Last week, we covered what Selective Serotonin Reuptake Inhibitors (SSRIs) are marketed as and what it actually does (it’s different, but not far off), and this week, we’re going to cover what to expect.
It’s a little known fact that the second-leading cause of death amongst teenagers in Canada is suicide, followed by
stupidity accidents (Szatmari, 2014), while it is the eighth most prevalent for adults (Statistics Canada) and in an effort to alleviate this issue, more and more psychiatrists were prescribing psychotropic medications, namely SSRIs (Murray, Thompson, Santosh, & Wong, 2005). However, a different problem came up (as with many other things involving things where people rush to make more money) where more teenagers with this drug started reporting suicidal thoughts when they didn’t even have any prior to taking SSRIs (Ghaziuddin, Merchant, Dopp, & King, 2014), and this included adults (Nischal, Tripathi, Trivedi, 2012). This lead to the Food and Drug Association (FDA) in both Canada and the United States to issue a “black box” label on these medications. “Black box” meaning, “This shit can end you in very creative ways.”

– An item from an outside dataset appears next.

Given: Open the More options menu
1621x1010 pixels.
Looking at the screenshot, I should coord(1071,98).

(Imagine not being able to sue because the suicide method wasn’t creative enough though…)
So you may be wondering, “What is the point of taking these drugs if this is what it’s going to do to me?” Honestly, the law of averages…and the Swedes. In 2013, Björkenstam et al. of Uppsala University in Sweden discovered the Activation Syndrome.

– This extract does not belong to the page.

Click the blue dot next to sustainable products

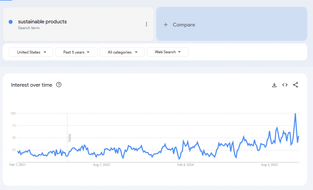pyautogui.click(x=11, y=22)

Bit of background here, for any psychiatric medication, it takes about 3-6 weeks for the patient to start feeling the effects after continuous use (Parker et al., 2000), but it is during that time that is the most important because of this Activation Syndrome. Rest assured though that only 4% of those taking SSRIs feel these urges to self-terminate. So it’s not too bad if you play the numbers.
Now, with our SSRIs, it slowly starts to restructure and repair the hippocampus, returning it to normal after the damage done by excessive cortisol over time (as discussed in my previous post), and this is a crucial time that should be closely monitored by the patient’s medical practitioners and, most importantly, his or her support network. All parties involved must understand what is going on neurologically and scientifically in order to have a successful run against this particular type of mental illness. Knowledge (and individual mental strength) is power in this case because it relieves the fear of the unknown and that everything is going as it should be. Being ignorant about the problem is the worst thing anybody can do; I mean, just look at people against homosexuality.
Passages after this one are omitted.